For years, roughly about 42, Army leaders talked about the fundamentals. They tossed out these bumper sticker slogans and asked at promotion interviews about the four fundamentals. Occasionally, a good leader would tie it all together for a Soldier and make some progress but generally they just spewed Steady Position, Breathing, Sight Picture, and Trigger Squeeze in no order. During training, they would fix people by saying “Apply your fundamentals” followed by a terrible diagnosis based on things they didn’t understand with the vertical grouping as breathing problems and horizontal as the trigger. Nowhere in this did they work on a process to shoot.

Shooting well is as easy as properly pointing the weapon and then fire the weapon without moving it. Even that sentence lays out a process. A this then that thing. Most everything we do as humans have a process. Something must be done followed by another thing followed by another. This is how we accomplish complex tasks. Why then do we avoid applying it to shooting? Because that’s the way we have always done it that’s why. Not because of right or wrong just the standard.
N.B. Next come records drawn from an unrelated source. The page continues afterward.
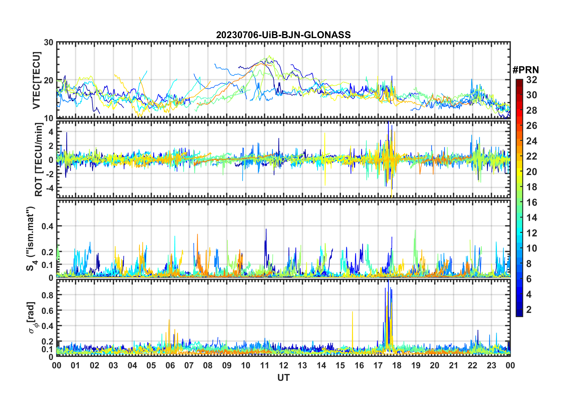Viewport: 567px width, 396px height.
Task: Click the UT x-axis label
Action: 283,378
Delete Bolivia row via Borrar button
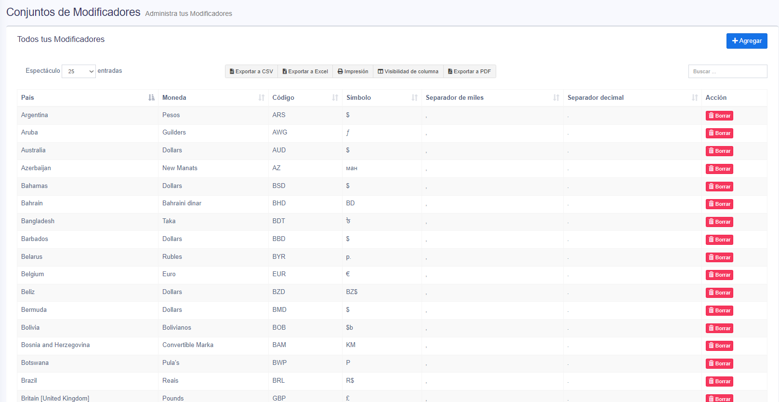 (719, 328)

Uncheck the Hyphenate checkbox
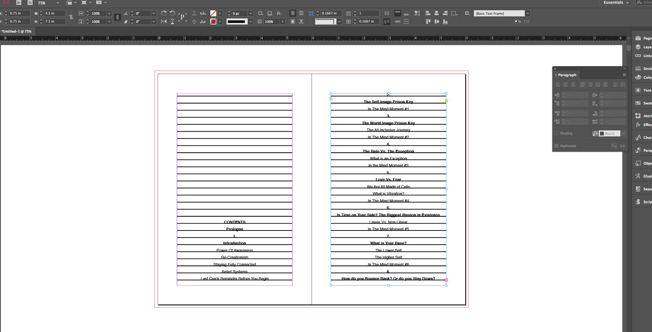click(x=556, y=146)
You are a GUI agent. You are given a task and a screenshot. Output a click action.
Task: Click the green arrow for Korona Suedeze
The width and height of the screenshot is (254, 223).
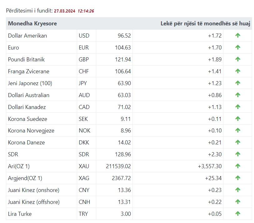[237, 119]

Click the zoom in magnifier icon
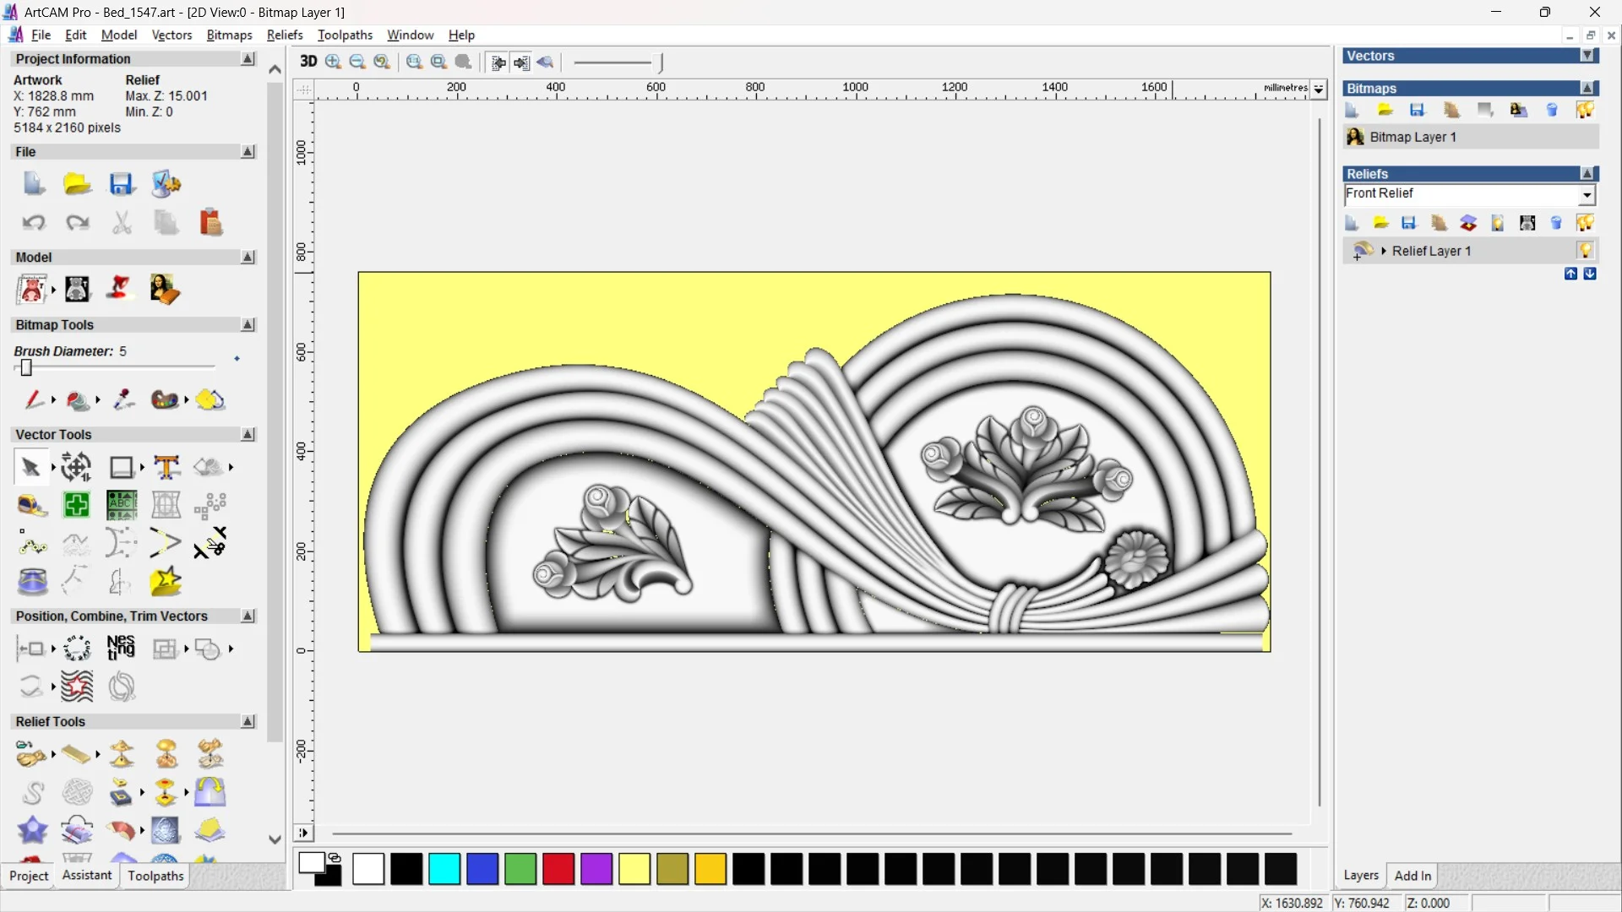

Now, if you spend a few minutes researching some sports psychology about sports that involve throwing or hitting a ball, you will find a couple of things at pro levels. First, there is a process. Take a Pro Baseball player at bat. He just doesn’t walk up randomly and start swinging. He sets his feet into position a specific way in a specific place. He will check his swing for the proper grip on the bat, and several other things that are part of his process to hit well. Look at a pitcher. Every pitch gets the same process for two reasons. One, to ensure consistency of the pitch and the second so he does not telegraph his intent to the batter.

Shooting is about consistency. Doing the same thing repeatedly. Think about it. For a simple zero we are trying to get the bullets to land in the exact same spot, so we can adjust them to the desired point of impact. If you do something different the weapon will translate that into an impact shift. It may be insignificant, or it could be huge. At 100 yards, having 4 rounds touching and a “flyer” a ¼ of an inch away destroys a group. Having a shot process helps develop this consistency and ensures you have done all the steps for a good shot.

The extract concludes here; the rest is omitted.